Julia to Silvia’s portrait: Proteus is going to LOVE you, not at ALL creepily (4.4.183-191) #2Dudes1Dog #SlowShakespeare

JULIA  Come, shadow, come, and take this shadow up,

For ’tis thy rival. O, thou senseless form,

Thou shalt be worshipped, kissed, loved, and adored!

And were there sense in his idolatry

My substance should be statue in thy stead.

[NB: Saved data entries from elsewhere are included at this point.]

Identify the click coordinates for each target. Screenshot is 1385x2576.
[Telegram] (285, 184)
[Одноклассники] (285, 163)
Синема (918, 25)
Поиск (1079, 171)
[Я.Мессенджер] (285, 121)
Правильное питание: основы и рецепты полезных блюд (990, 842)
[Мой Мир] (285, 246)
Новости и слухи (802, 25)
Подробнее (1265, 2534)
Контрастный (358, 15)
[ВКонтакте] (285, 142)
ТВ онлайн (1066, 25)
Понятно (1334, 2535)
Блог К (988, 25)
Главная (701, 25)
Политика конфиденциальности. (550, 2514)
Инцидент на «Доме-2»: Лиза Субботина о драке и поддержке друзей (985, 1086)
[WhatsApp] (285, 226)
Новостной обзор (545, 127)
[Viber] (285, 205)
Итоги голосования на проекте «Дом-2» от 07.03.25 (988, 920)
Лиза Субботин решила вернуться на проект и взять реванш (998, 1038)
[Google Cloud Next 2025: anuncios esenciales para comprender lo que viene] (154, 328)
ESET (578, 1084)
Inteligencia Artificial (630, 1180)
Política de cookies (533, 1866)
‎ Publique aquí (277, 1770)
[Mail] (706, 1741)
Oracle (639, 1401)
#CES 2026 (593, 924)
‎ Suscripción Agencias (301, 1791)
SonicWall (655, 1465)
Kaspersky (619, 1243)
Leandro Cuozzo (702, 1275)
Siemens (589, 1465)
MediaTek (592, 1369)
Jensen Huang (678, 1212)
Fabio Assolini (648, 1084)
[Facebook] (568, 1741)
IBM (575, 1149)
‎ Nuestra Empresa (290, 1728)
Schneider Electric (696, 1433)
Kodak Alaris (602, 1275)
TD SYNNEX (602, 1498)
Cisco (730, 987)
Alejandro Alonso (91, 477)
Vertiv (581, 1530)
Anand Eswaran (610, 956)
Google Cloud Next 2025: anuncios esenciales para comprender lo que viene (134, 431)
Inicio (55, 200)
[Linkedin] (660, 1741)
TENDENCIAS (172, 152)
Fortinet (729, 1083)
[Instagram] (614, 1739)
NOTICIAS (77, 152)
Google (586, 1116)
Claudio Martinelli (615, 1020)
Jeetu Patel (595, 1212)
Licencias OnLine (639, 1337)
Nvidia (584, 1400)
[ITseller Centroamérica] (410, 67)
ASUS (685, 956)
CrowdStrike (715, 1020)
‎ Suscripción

I’ll use thee kindly, for thy mistress’ sake,

That used me so; or else, by Jove, I vow,

I should have scratched out your unseeing eyes,

To make my master out of love with thee.

[Exit]   (4.4.183-191)

 

And so Julia prepares to take the picture—not a miniature, from the way she’s talking about it—to the faithless Proteus. Come, shadow—she herself is a shadow, not herself, and an actor playing a part, a pale imitation of her true identity—and take this shadow, the painting, up, for ’tis thy rival. This is the competition alright. O, thou senseless form—she addresses the picture—thou shalt be worshipped, kissed, loved, and adored! He’s going to LOVE you, in every possible sense! He’s going to treat you as a goddess and bow down before you! And were there sense in his idolatry—if he weren’t being a total fool in treating you like that, if he had a better idea of what love actually is, or could be—my substance should be statue in thy stead. He’d be offering his devotion to me, my actual self, not an imitation, but the real thing. (Pathetic, deluded man.) (But she knows that she’s still deluded too; she still loves Proteus.) Whatever, I’ll use thee kindly, for thy mistress’ sake, that used me so—I’m not going to take my feelings out on Silvia’s picture, no matter how much I envy it, because Silvia was kind, both to ‘Sebastian’ and to the (as she thought) absent Julia. Or else, by Jove, I vow, I should have scratched out your unseeing eyes to make my master out of love with thee. I’d have defaced this wretched picture! Not that it’d do any good…

And that’s the end of the scene, and the fourth act. Valentine is in exile with the bandits, Silvia is planning to run away, Proteus is being a creepy mad stalker, and Julia is in disguise, far from home, abandoned and forlorn. Crab, one assumes, is magnificently unconcerned.